◆ SOURCE RECORDS

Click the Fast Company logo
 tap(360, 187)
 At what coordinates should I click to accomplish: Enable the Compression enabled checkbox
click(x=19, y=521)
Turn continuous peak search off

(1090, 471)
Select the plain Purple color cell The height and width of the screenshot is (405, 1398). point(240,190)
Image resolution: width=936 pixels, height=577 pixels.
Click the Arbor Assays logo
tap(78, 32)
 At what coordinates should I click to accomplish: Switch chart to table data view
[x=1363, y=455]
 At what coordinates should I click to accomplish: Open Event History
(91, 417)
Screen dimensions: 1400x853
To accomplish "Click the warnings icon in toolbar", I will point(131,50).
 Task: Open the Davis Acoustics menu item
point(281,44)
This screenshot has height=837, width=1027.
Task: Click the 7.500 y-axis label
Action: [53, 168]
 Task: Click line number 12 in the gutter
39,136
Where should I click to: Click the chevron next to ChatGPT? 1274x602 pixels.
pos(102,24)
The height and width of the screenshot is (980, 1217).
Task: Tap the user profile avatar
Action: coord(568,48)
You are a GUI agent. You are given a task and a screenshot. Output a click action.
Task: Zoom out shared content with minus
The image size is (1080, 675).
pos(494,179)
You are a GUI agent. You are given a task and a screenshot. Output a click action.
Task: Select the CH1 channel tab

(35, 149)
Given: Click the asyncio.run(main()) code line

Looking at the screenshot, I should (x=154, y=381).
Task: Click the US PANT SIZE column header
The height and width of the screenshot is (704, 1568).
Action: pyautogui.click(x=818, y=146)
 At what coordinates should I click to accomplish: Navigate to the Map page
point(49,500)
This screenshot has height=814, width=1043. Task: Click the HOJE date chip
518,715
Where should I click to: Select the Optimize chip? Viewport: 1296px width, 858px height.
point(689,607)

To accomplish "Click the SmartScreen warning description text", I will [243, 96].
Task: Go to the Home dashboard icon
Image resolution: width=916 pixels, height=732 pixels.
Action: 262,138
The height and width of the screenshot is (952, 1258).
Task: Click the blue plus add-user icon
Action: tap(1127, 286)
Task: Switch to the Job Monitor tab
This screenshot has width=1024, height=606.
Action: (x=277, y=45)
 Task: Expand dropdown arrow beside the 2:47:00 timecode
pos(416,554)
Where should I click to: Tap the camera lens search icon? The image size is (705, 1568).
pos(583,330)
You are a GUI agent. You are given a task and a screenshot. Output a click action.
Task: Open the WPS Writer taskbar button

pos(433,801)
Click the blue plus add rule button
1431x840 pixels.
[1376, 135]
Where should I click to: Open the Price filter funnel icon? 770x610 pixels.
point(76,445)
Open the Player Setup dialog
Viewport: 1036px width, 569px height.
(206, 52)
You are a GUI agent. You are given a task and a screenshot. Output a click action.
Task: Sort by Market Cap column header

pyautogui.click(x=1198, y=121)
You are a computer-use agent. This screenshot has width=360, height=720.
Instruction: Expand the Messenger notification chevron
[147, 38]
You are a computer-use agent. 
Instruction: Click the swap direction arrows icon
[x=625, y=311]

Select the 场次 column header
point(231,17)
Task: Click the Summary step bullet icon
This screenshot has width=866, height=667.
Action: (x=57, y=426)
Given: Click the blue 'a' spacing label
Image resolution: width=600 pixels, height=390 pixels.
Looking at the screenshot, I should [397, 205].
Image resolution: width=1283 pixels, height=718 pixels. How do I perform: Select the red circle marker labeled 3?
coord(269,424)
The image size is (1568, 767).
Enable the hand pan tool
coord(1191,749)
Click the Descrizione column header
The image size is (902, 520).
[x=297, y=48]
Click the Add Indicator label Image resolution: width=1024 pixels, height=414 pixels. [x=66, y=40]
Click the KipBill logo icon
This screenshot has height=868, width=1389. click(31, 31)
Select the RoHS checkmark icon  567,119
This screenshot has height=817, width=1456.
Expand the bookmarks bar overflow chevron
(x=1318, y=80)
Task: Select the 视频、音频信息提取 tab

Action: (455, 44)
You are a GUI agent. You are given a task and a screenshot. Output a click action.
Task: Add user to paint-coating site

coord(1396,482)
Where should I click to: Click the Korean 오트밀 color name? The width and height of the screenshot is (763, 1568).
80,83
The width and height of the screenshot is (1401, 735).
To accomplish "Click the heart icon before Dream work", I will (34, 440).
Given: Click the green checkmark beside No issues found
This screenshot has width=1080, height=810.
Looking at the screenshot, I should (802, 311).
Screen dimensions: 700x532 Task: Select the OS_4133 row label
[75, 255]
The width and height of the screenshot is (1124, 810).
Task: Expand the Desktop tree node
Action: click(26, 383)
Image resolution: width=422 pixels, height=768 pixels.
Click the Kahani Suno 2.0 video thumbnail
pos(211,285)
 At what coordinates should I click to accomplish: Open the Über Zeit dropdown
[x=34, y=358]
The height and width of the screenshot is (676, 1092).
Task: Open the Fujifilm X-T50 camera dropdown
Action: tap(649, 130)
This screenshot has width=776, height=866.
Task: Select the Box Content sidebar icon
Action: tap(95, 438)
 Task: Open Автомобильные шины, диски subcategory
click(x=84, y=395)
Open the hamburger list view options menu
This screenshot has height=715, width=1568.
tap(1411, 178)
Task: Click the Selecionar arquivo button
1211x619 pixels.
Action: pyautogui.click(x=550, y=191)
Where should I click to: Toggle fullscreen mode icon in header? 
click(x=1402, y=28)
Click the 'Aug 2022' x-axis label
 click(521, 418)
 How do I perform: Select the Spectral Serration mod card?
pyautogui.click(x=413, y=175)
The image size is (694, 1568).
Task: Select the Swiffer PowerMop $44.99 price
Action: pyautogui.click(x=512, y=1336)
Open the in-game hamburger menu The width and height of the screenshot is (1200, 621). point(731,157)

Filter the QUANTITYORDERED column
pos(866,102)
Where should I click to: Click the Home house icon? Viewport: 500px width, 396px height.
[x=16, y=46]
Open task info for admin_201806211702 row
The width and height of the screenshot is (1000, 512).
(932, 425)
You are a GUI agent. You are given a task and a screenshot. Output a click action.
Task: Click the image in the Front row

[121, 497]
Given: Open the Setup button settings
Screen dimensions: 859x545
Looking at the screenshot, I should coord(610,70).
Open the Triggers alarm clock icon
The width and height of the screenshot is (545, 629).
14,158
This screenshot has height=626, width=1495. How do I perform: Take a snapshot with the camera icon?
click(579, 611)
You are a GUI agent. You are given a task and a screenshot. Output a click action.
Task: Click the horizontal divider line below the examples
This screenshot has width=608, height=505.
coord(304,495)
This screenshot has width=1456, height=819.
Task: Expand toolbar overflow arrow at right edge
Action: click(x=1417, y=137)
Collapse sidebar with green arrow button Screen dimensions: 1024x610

◆ TASK DETAILS
Return every line of the material in which the word "Setup" is found.

◆ COMPLETED TASK
Open the Player Setup dialog
Given: Open the Setup button settings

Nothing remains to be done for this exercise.